- _EXERCISE DETAILS_
Lines from the one with "Viewport: 879px width, 527px" up to and including the one with "Task: Open La" are to be copied exactly from the records below, without their pictures.

- _SUPPLIED ENTRIES_
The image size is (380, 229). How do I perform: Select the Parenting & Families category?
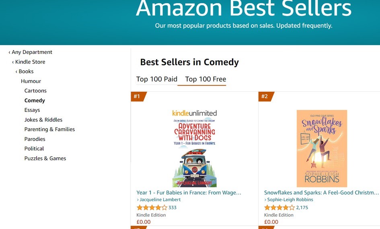(49, 130)
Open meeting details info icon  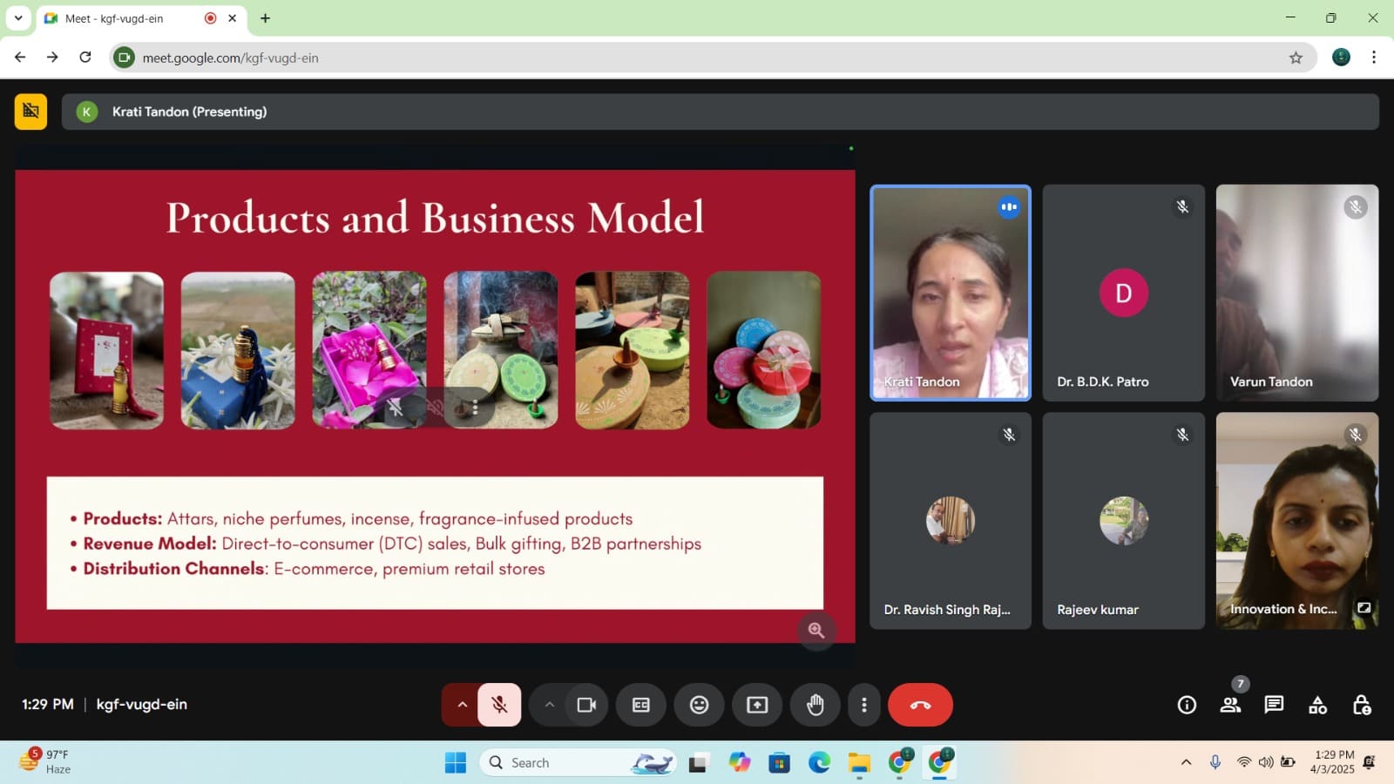[1187, 705]
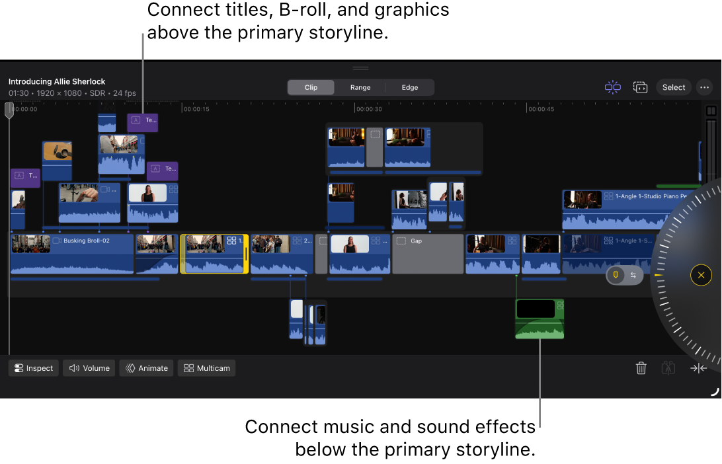Switch the pill control to the swap-arrows mode
722x464 pixels.
(633, 275)
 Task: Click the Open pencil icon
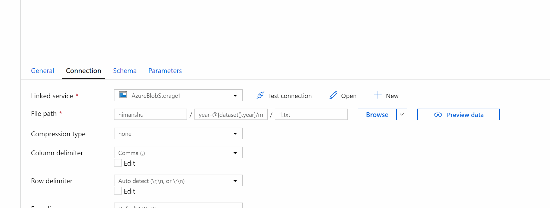click(x=333, y=95)
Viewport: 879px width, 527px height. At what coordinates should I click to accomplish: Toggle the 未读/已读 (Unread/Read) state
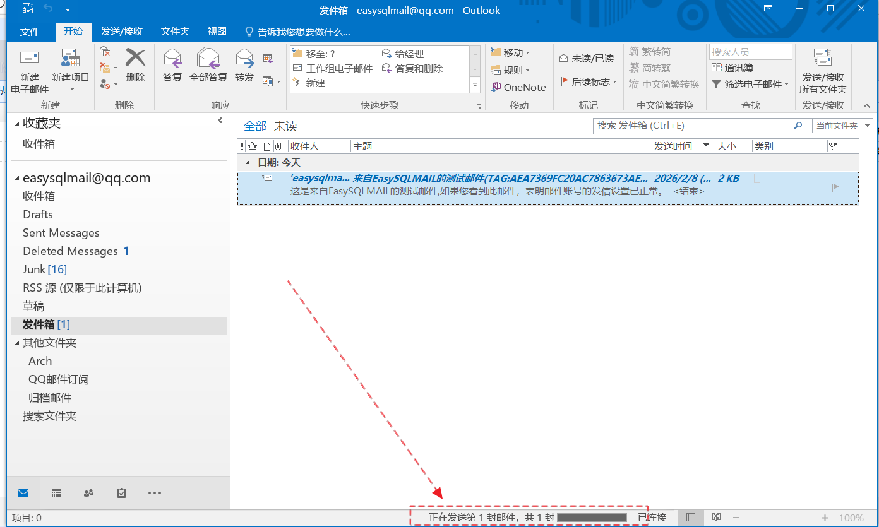click(x=587, y=57)
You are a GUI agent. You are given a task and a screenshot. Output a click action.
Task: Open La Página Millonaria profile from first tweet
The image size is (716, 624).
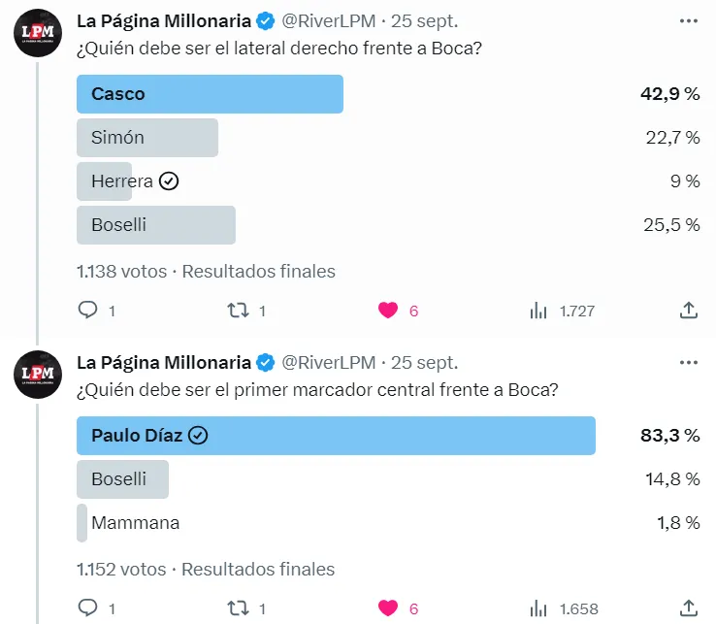[x=163, y=21]
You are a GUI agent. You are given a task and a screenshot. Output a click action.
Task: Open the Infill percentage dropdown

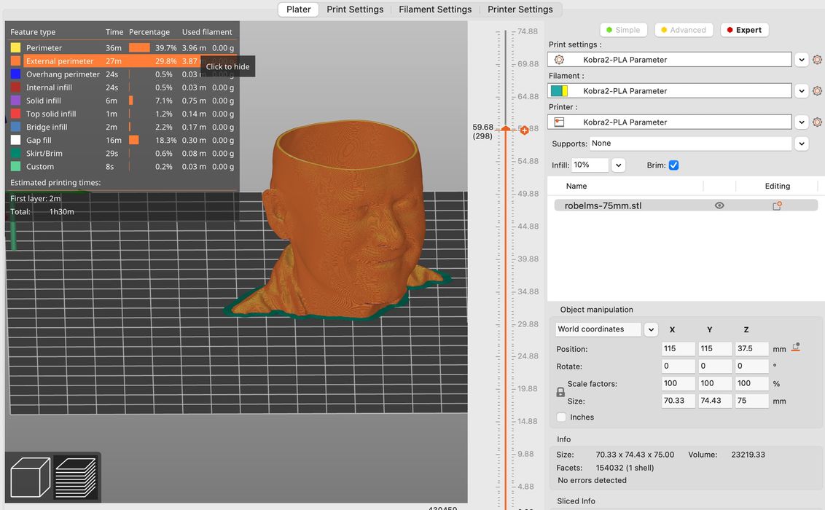tap(618, 165)
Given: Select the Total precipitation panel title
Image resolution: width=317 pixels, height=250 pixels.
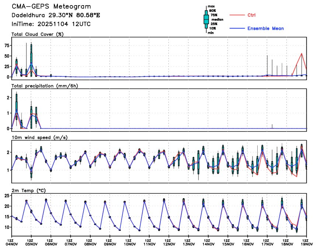Looking at the screenshot, I should click(45, 86).
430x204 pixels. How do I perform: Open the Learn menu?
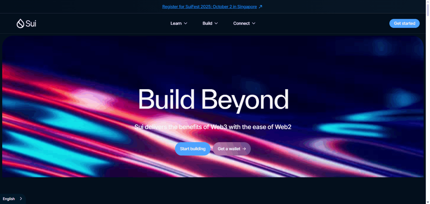tap(179, 23)
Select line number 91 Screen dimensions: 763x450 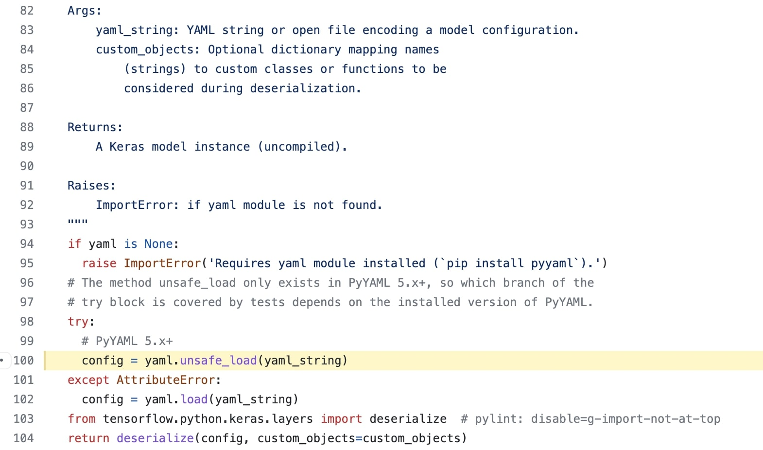pos(27,186)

- _RESPONSE FOR THIS EXERCISE_
Viewport: 879px width, 527px height. At what coordinates should I click to accomplish: Toggle the 未读/已读 (Unread/Read) state
click(x=587, y=57)
You are a GUI agent. You are given a task and a screenshot. Output a click action.
Task: Open La Página Millonaria profile from first tweet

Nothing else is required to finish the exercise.